Imaging Genetics and Genomics in Psychiatry: A Critical Review of Progress and Potential

Abstract

Imaging genetics and genomics research has begun to provide insight into the molecular and genetic architecture of neural phenotypes and the neural mechanisms through which genetic risk for psychopathology may emerge. As it approaches its third decade, imaging genetics is confronted by many challenges, including the proliferation of studies using small sample sizes and diverse designs, limited replication, problems with harmonization of neural phenotypes for meta-analysis, unclear mechanisms, and evidence that effect sizes may be more modest than originally posited, with increasing evidence of polygenicity. These concerns have encouraged the field to grow in many new directions, including the development of consortia and large-scale data collection projects and the use of novel methods (e.g., polygenic approaches, machine learning) that enhance the quality of imaging genetic studies but also introduce new challenges. We critically review progress in imaging genetics and offer suggestions and highlight potential pitfalls of novel approaches. Ultimately, the strength of imaging genetics and genomics lies in their translational and integrative potential with other research approaches (e.g., nonhuman animal models, psychiatric genetics, pharmacologic challenge) to elucidate brain-based pathways that give rise to the vast individual differences in behavior as well as risk for psychopathology.

Keywords: Candidate; Genetics; Genomics; Imaging; MRI; Neurogenetics; Polygenic.

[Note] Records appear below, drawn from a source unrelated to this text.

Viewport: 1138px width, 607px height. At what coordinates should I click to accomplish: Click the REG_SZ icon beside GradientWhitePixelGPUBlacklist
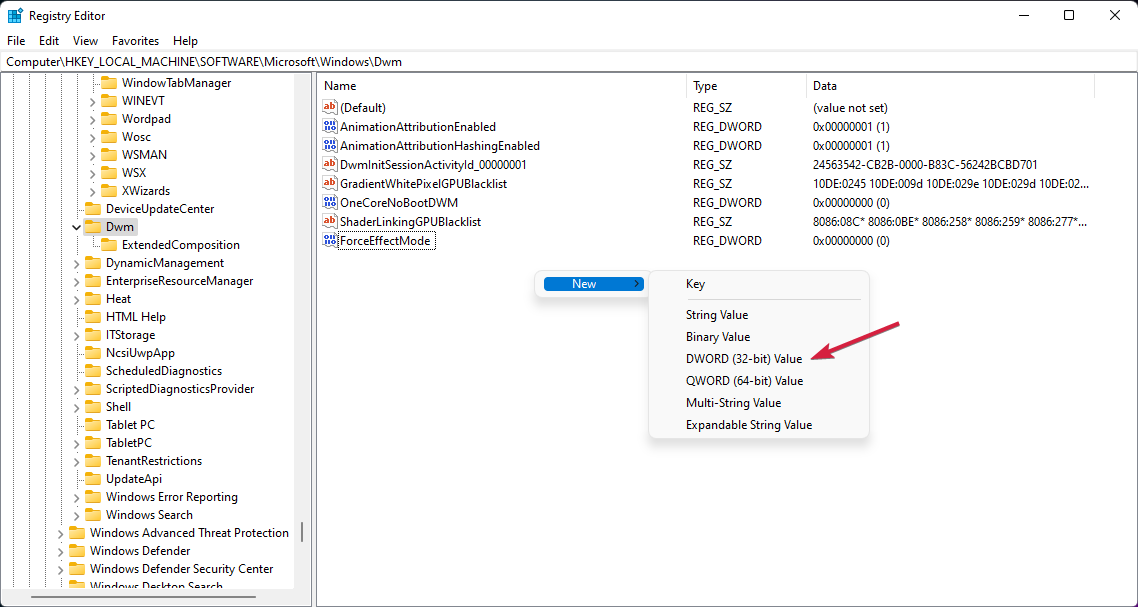(x=330, y=183)
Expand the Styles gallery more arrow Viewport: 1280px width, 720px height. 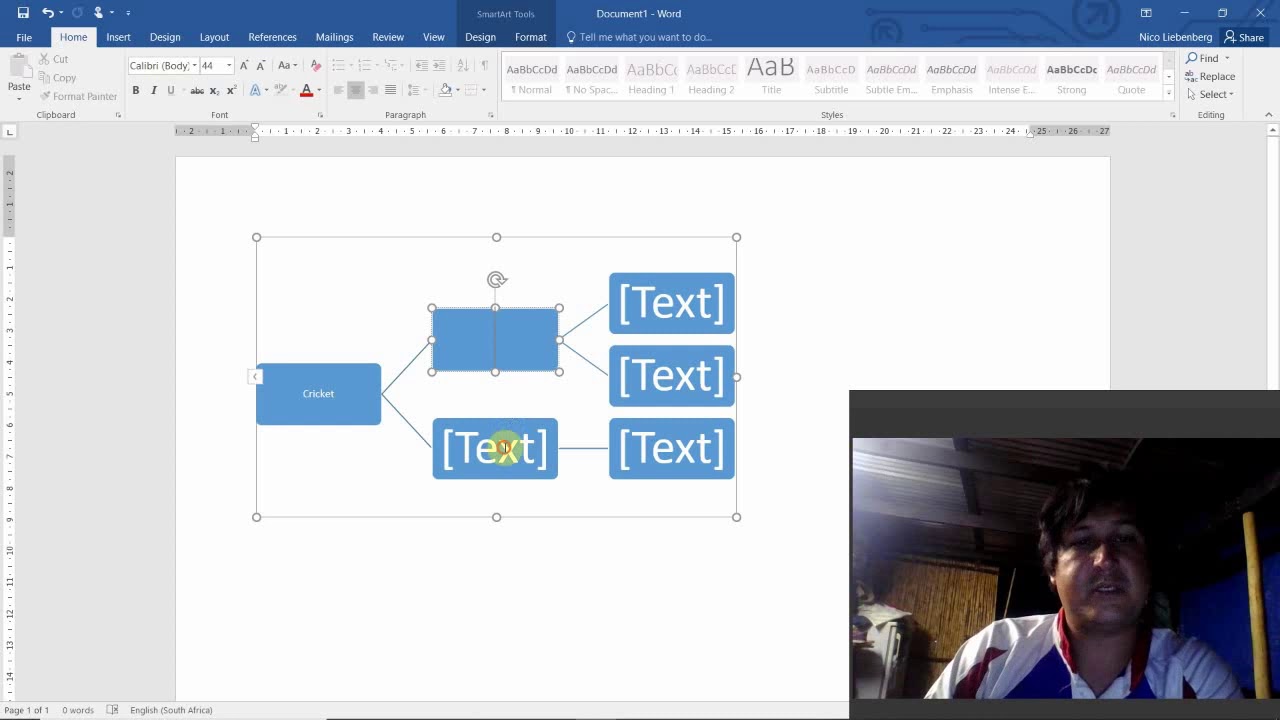[x=1168, y=93]
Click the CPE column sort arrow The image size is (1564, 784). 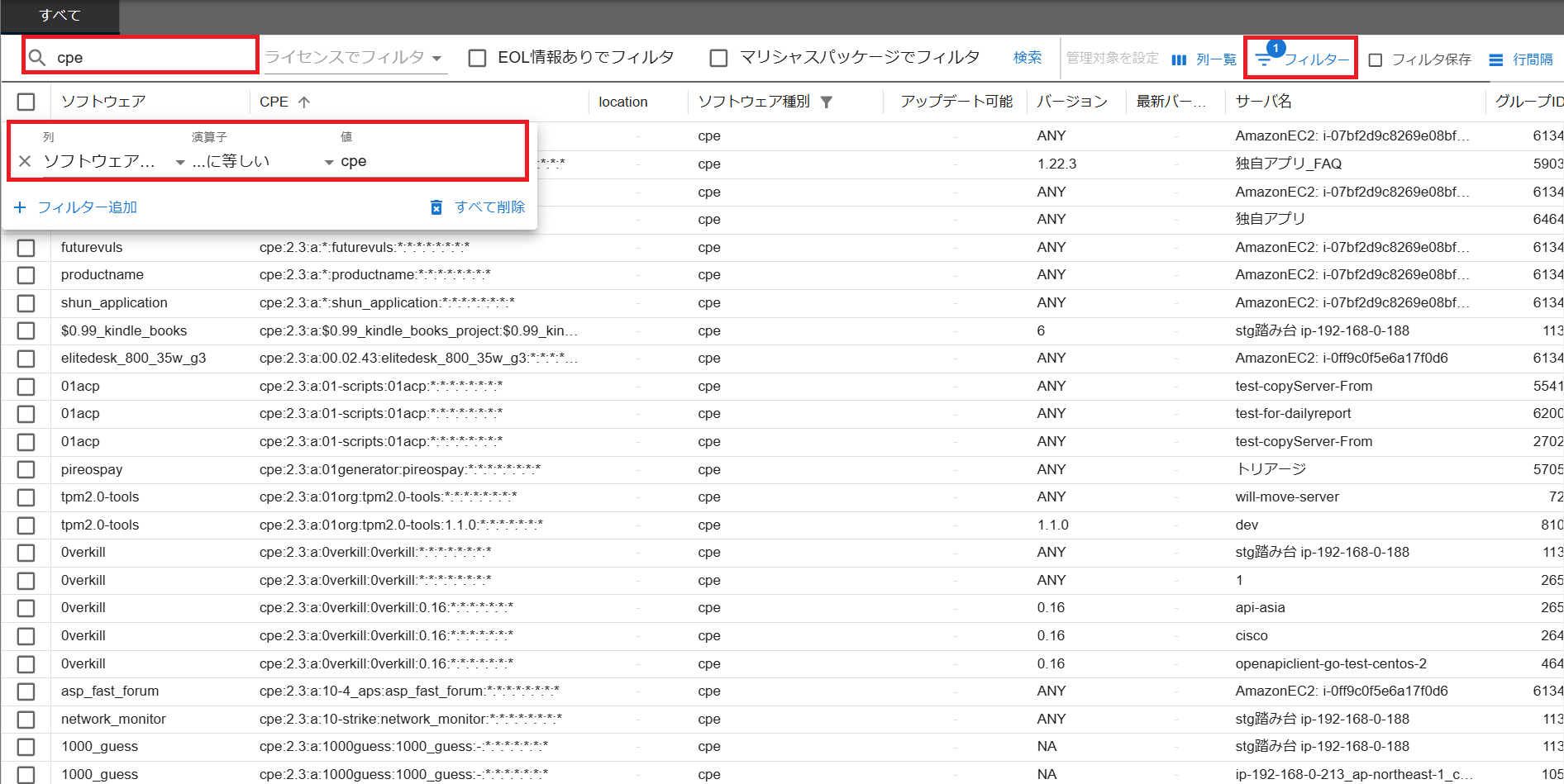(304, 102)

Figure 1. Imaging Genetics and Genomics Models

(A) The traditional imaging genetics and genomics model suggests that genetic variation confers risk for psychopathology indirectly through its influence on the brain. This theoretical model is well suited for traditional mediation models estimating indirect associations (demarcated with the dashed line), through which genetic background is linked to behavior through neural phenotypes. (B) Imaging genetics and imaging genomics redux: In the future, as imaging genetics and genomics expand to include larger and longitudinal samples it will be possible to evaluate a more complete interactive model in which bidirectional relationships between the genome, brain, and behavior may be investigated in the context of environmental experience and peripheral biological markers. For example, socioeconomic status has been associated with epigenetic modifications that are, in turn, related to psychiatrically-relevant brain function (145). Moreover, environmental experience (e.g., trauma experienced during early life) moderates genetic associations with neural phenotypes and associations between neural phenotypes and behavior (20,146). Further, genetic background influences peripheral indices such as gut microbiome (147), which in turn has been linked to neural phenotypes and psychopathology (148). As a result, a more complete mechanistic understanding requires multiple levels of analyses in the context of longitudinal and convergent data. Currently, convergence across multiple methods and studies testing legs separately is attainable. Informed by such studies, in the future, as large multimodal longitudinal studies develop, it is plausible that more complete pathways could be tested in the framework of a single study.